Wer irgendwann keine Lust mehr hatte, die Streaming-Serien "El Chapo" oder "Narcos: Mexico" bei Netflix zu gucken, konnte sich auch einfach in New York in den Gerichtssaal setzen. Über fast drei Monate führte die Staatsanwaltschaft dort en détail auf, wie das mexikanische Sinaloa-Kartell tonnenweise Drogen in die USA schmuggelte und mit oftmals grausigen Methoden seine Macht zementierte.
Dessen Ex-Anführer Joaquín Guzmán ist in der vorerst letzten Folge des juristischen Dramas nun schuldig gesprochen worden und muss für den Rest seines Lebens ins Gefängnis. Die Jury sah die Schuld des 61-Jährigen in allen zehn Anklagepunkten als erwiesen an, wie Richter Brian Cogan am Dienstag in New York verkündete. Für den schwersten Anklagepunkt, die Beteiligung an einer Verbrecherorganisation, schreibt das Strafgesetzbuch der USA lebenslange Haft vor. Guzmán kann keinen Antrag auf vorzeitige Entlassung stellen und dürfte damit bis zu seinem Tod im Gefängnis bleiben.
Strafmaß muss noch offiziell verkündet werden
Die nach Bundesgesetz zulässige Todesstrafe war in dem Prozess nach einer Einigung zwischen den USA und Mexiko, die Guzmán nach seiner Festnahme ausgeliefert hatten, ausgeschlossen. Die weiteren der insgesamt zehn Anklagepunkte drehten sich um die Herstellung und internationale Verbreitung der Drogen Kokain, Heroin, Methamphetamin und Marihuana sowie den Gebrauch von Schusswaffen und Geldwäsche. Richter Cogan muss das Strafmaß noch offiziell verkünden.
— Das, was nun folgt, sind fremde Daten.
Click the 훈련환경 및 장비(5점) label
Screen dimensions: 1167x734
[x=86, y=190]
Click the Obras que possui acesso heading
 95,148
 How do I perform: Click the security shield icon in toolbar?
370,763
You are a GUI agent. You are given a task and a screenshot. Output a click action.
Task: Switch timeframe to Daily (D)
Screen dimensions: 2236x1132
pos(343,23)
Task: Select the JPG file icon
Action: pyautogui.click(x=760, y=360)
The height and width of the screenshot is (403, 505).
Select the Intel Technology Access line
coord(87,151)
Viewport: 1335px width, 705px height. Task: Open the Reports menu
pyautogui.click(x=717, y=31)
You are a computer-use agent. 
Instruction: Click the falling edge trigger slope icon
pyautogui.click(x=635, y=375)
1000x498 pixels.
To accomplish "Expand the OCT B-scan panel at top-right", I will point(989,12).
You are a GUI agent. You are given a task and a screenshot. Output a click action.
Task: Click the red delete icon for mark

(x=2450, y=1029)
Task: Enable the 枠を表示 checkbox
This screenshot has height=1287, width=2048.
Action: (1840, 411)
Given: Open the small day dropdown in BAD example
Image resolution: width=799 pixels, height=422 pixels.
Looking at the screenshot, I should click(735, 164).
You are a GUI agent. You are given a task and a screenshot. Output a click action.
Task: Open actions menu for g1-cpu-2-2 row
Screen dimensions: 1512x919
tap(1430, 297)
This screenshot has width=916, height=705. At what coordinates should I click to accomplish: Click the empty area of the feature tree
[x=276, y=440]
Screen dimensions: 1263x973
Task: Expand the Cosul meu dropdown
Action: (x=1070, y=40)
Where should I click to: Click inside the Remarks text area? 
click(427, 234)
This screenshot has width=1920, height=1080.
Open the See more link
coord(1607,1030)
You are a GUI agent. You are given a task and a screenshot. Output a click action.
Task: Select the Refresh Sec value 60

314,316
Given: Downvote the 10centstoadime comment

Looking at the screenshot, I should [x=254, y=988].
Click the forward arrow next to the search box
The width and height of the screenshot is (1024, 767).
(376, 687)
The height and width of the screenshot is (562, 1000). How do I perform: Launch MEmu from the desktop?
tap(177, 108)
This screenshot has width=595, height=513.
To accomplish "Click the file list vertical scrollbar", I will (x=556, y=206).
Rund 35 Stunden über sechs Tage hatten die zwölfköpfige Jury aus acht Frauen und vier Männern über Guzmáns Schuld oder Unschuld diskutiert. Auch eine Verurteilung in nur einem oder einigen der Anklagepunkte hätte für Guzmán eine jahrelange oder lebenslange Haftstrafe bedeutet. Ein Freispruch schien angesichts der teils erdrückenden Beweislast sehr unwahrscheinlich.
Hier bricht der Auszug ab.